··· EXCERPTED RECORDS
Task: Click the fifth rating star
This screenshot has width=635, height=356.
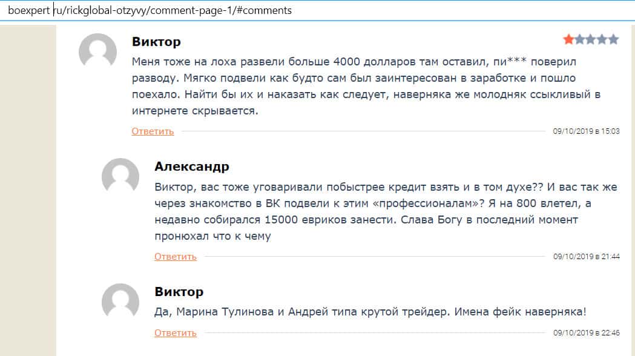Action: click(x=613, y=40)
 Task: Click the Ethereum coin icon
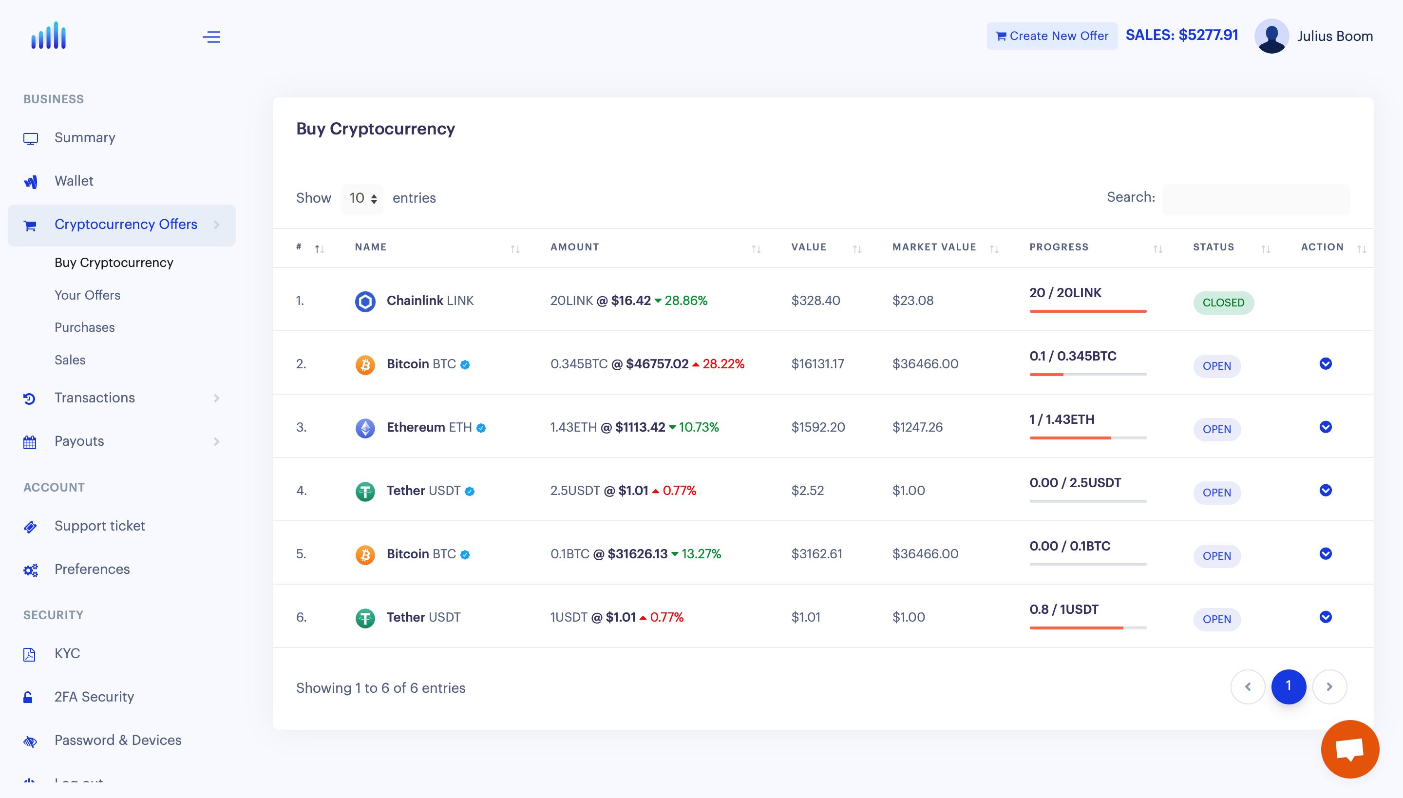(x=365, y=428)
······
▶ [THE EXERCISE]: Can you lay out the data above as a numbered list with one line per entry? Skip any blank lines and leave the pictures out.

▶ [EXPECTED ANSWER]:
1. Task: Click the fifth rating star
2. This screenshot has width=635, height=356.
3. Action: click(x=613, y=40)
4.  Task: Click the Ethereum coin icon
5. (x=365, y=428)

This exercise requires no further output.